Wisdom is not actually a light bulb that just flips on and off. It is gained from life experience, and the willingness to learn from others. (Digital Storm/Shutterstock)
Wisdom is not actually a light bulb that just flips on and off. It is gained from life experience, and the willingness to learn from others. (Digital Storm/Shutterstock)

We spent quite a bit of time on courage, as we thought it might require a bit more discussion than serenity. But the Serenity Prayer ends with the notion that we must learn to distinguish what cannot be changed from that which can, or must. The above passages should provide you with a few examples and words of wisdom that might help you make this distinction, but we’d like to speak on it briefly before concluding.

It can be easy to tell ourselves that we are able to change things when we are not. We make this mistake in our relationships, our careers, and even our sobriety.

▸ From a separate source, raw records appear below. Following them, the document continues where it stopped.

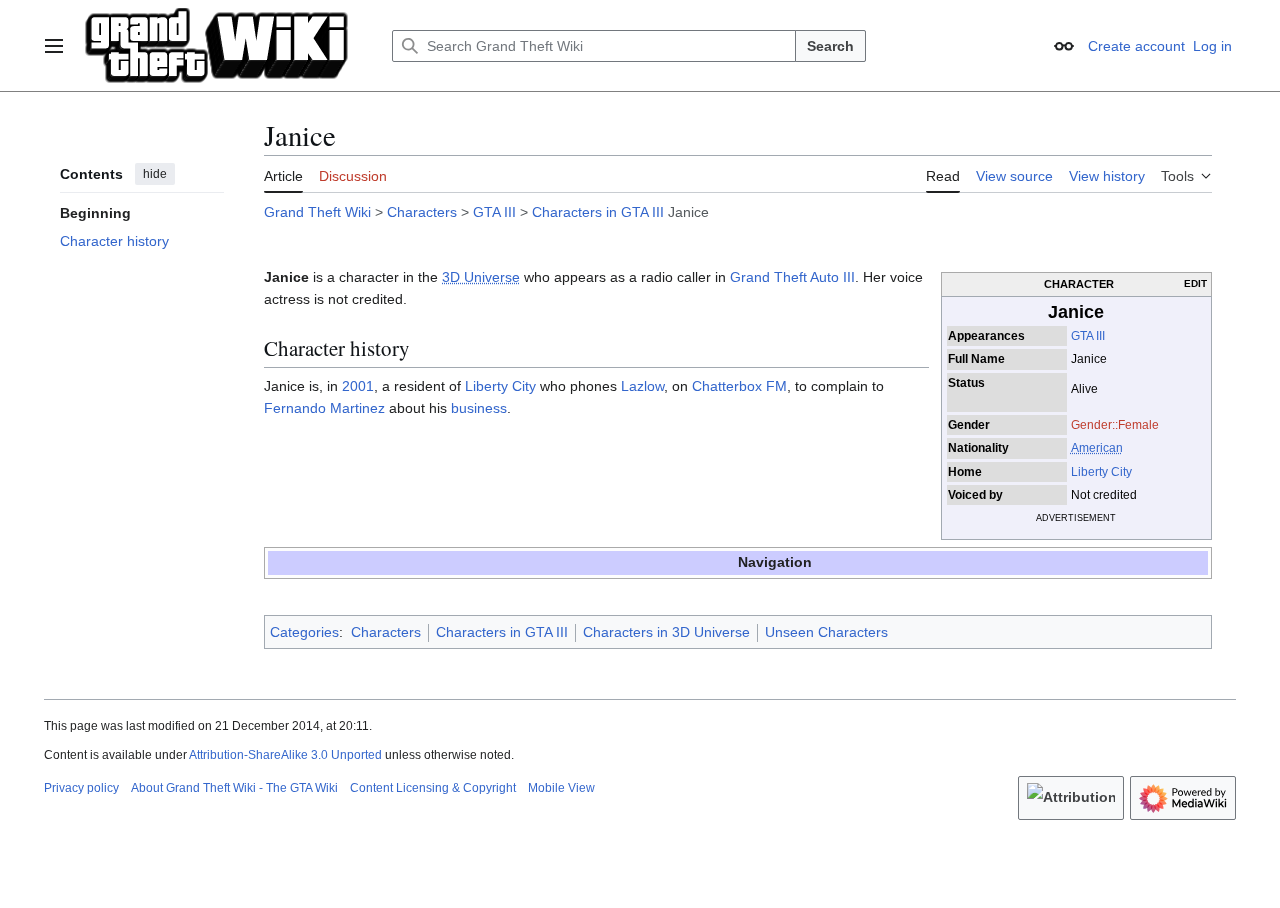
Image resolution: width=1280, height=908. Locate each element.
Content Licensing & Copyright (433, 788)
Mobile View (561, 788)
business (479, 408)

But if we constantly try and fail to change something, it may be time to think outside the box. This is where you get to some of the things we said about courage, and how sometimes we must rethink things and seek a change. In our article on selfishness, we quoted a song by the Rolling Stones:

You can’t always get what you want

But if you try sometimes

You just might find

You get what you need

Perhaps we cannot change certain things because we simply don’t need to change them in order to live a life of purpose. Through serenity, we can learn acceptance and find other ways to be happy. Through courage, we can make other changes that we might not have considered while also standing up and making the changes that truly need to be made in our lives. And while many of our examples pertained to outside situations, these changes largely have to be made within ourselves. As we learn to become better, happier and more courageous people, the wisdom should follow.

The wisdom mentioned in the Serenity Prayer is a wisdom gained largely through experience. It does not develop overnight. As we say the Serenity Prayer and contemplate its meaning, we will come to realize the depth of subtext behind these few simple lines. This is when the Serenity Prayer will work best, as it will have inspired us to take a look at ourselves and improve our lives for the better. And upon making these changes, we will discover more serenity than ever before.